Read: Middle East tourist arrivals in Georgia soar 511% year-on-year

Resilient sector

Georgia’s real estate market was not severely affected by the pandemic. In 2020, for example, Swef Land injected $200 million into Georgia by bringing foreign capital into the country.

Meanwhile, OTI Real Estate has brought $500 million to Georgia since 2018 through more than 500 investors, mostly Arabs. The company recently partnered with Kuwait’s Ayar Real Estate to develop tourism resorts and residential projects.

York Towers also made its biggest investment in 2020, acquiring 2 million square metres of strategic land around the Bazaleti Lake, northwest of the capital.

“To invest in such a huge commercial plot, ready with infrastructure, and bring in Arab investors in the middle of the pandemic is a major achievement,” said Shalaby.

Georgia’s GDP is expected to grow by 8.5% in 2021 after an economic contraction of 6.2% in 2020, according to the Asian Development Bank.

“Very few countries recovered this fast and to higher levels than pre-pandemic. As soon as the country opened, there was a huge pent-up demand for travel; people were rushing to visit,” said Shalaby, who works with multiple companies in Georgia.

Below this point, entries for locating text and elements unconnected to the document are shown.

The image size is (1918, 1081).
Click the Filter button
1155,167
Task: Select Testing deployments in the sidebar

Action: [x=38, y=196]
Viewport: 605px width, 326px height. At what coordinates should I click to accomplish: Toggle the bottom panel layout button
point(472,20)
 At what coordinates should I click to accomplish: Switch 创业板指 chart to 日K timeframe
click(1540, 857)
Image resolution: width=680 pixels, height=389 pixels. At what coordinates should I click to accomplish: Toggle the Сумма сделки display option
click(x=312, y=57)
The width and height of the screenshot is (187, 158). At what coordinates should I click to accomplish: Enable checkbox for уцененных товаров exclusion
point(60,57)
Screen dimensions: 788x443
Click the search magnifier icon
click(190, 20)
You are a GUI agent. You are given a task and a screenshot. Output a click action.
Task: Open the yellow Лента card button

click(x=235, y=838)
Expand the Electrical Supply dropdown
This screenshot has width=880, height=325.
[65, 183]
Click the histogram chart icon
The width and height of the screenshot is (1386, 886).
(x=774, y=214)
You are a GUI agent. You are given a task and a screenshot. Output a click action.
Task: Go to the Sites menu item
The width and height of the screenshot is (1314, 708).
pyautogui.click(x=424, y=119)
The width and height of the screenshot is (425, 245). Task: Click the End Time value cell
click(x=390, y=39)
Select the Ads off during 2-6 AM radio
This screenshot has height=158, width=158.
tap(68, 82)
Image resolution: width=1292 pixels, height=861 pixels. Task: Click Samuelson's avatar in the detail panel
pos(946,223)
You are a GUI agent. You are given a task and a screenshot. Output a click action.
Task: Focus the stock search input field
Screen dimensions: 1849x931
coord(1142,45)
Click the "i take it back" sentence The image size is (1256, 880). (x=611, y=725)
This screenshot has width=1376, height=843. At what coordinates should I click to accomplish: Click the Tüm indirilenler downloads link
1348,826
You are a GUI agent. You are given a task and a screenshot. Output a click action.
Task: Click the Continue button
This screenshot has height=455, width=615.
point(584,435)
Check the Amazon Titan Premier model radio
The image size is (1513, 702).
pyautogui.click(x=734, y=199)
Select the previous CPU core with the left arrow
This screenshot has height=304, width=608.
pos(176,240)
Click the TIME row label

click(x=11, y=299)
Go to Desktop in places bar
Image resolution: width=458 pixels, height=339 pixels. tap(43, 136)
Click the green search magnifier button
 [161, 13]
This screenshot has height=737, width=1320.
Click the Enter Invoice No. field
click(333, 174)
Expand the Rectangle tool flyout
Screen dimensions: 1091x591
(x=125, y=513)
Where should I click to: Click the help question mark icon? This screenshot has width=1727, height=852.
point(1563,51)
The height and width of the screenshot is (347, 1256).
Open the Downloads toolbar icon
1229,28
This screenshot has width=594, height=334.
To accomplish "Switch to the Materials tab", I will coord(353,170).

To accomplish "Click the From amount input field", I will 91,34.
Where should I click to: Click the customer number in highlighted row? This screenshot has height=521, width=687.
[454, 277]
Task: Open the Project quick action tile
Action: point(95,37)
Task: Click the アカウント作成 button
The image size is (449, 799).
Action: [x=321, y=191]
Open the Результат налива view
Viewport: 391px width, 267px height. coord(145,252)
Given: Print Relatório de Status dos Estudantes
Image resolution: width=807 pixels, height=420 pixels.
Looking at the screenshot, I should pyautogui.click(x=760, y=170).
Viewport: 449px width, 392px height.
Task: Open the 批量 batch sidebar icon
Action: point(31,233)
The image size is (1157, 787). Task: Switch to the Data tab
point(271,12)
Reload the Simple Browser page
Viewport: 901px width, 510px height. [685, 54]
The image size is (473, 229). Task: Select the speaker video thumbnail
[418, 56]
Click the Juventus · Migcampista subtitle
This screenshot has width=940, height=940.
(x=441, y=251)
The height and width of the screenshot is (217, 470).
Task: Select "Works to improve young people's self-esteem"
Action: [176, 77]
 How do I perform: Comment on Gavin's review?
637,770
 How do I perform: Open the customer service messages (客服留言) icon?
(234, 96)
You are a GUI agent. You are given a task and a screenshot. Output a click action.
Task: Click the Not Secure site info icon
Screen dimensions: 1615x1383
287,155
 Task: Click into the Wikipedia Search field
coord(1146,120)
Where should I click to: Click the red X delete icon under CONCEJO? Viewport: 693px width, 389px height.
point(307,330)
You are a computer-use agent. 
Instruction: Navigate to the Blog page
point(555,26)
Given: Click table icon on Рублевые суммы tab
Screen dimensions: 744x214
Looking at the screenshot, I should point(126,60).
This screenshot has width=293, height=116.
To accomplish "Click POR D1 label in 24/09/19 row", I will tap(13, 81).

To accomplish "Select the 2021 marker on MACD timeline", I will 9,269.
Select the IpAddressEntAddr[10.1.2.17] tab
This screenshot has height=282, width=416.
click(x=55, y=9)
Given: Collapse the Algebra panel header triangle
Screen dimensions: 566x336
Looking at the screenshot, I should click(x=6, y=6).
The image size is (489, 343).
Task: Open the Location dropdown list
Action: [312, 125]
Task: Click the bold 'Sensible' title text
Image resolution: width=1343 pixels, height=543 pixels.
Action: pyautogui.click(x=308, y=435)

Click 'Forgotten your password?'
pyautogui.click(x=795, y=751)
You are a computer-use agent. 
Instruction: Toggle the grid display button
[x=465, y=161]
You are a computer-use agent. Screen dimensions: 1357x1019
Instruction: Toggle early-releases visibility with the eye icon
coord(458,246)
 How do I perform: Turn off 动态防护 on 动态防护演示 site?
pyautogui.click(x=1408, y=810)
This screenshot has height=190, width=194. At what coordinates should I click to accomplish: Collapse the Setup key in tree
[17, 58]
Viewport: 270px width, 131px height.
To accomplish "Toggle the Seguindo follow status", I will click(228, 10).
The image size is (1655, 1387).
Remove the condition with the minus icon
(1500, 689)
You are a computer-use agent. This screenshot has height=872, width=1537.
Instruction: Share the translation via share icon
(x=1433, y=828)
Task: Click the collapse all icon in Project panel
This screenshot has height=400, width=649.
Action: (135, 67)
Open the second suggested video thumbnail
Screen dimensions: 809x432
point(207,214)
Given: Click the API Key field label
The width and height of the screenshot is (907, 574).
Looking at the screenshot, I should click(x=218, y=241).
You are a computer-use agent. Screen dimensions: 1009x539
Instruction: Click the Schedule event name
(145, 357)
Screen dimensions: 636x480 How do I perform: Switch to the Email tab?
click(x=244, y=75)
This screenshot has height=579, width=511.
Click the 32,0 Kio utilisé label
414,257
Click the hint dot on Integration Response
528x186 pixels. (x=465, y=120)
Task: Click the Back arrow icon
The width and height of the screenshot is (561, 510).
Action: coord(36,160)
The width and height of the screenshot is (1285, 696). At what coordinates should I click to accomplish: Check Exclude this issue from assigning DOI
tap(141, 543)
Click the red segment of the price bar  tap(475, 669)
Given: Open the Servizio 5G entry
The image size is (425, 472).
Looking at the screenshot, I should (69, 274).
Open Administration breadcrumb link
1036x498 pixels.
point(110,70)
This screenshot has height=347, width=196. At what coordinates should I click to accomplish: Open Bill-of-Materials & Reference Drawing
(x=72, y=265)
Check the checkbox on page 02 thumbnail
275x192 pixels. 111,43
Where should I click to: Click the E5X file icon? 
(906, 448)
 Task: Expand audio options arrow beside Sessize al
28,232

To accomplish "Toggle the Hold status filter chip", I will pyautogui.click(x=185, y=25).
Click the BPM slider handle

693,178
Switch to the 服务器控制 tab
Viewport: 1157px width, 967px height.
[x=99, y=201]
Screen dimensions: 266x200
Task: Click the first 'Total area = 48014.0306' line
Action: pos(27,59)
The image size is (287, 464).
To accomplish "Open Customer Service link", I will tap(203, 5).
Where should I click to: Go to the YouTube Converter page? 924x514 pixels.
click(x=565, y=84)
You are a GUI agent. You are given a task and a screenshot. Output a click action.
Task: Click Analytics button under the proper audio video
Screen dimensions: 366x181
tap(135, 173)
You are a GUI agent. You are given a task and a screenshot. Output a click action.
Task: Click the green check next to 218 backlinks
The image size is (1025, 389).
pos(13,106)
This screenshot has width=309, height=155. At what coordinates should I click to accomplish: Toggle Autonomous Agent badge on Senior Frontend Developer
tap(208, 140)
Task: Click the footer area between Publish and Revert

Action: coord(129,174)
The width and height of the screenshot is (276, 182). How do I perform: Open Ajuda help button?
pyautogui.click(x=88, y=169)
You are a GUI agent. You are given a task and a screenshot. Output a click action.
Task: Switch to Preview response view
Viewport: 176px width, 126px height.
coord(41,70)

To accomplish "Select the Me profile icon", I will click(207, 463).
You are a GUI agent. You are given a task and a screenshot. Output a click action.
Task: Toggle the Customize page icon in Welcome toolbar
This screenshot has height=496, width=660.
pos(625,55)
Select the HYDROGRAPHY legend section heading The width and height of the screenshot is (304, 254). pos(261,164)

“Business owners were eager to make up for financial losses and were looking for good opportunities. So, 2021 was a great year for many people and a fortunate time for business,” he said.

Swef Land is holding its first conference, Invest Hub, on 28 December to promote its latest projects, including the new ‘Hollywood Resort’.

The massive development lies in a green valley between two mountains and is surrounded by 44 cultural and archaeological landmarks. It will have a cinematic theme and the country’s longest zipline.

With the market’s recent performance, institutional investors from the Middle East are waking up to Georgia’s potential. But the trend is not entirely new.

One of the first investments from the region came from the UAE-based Ras Al Khaimah Investment Authority, which acquired Sheraton Grand Tbilisi Metechi Palace in 2007 for $68 million.

A decade later, the UAE’s now-dissolved Dhabi Group invested $130 million in Biltmore Tbilisi Hotel, which occupies a historical building in the ancient city.

Natural landscapes

While the UAE remains the largest government investor in Georgia among Arab countries, Saudi Arabia accounts for the lion’s share of individual investments, according to Shalaby.

“Saudis are investing in private real estate, including land, apartments, and villas – often multiple properties – in both cities and suburbs; the latter has a higher ROI,” he said.

A large part of Swef Land’s work is focused on the suburbs. The company believes these areas will eventually transform into major population centres due to urban expansion, and therefore, their value will increase.

“Swef Land managed to sell seven projects in one year because it focuses on suburbs. It doesn’t make sense to bring a GCC investor and tell him to invest in a building just like the one in Riyadh, for example. They want to see the beauty of Georgia’s nature,” said Shalaby.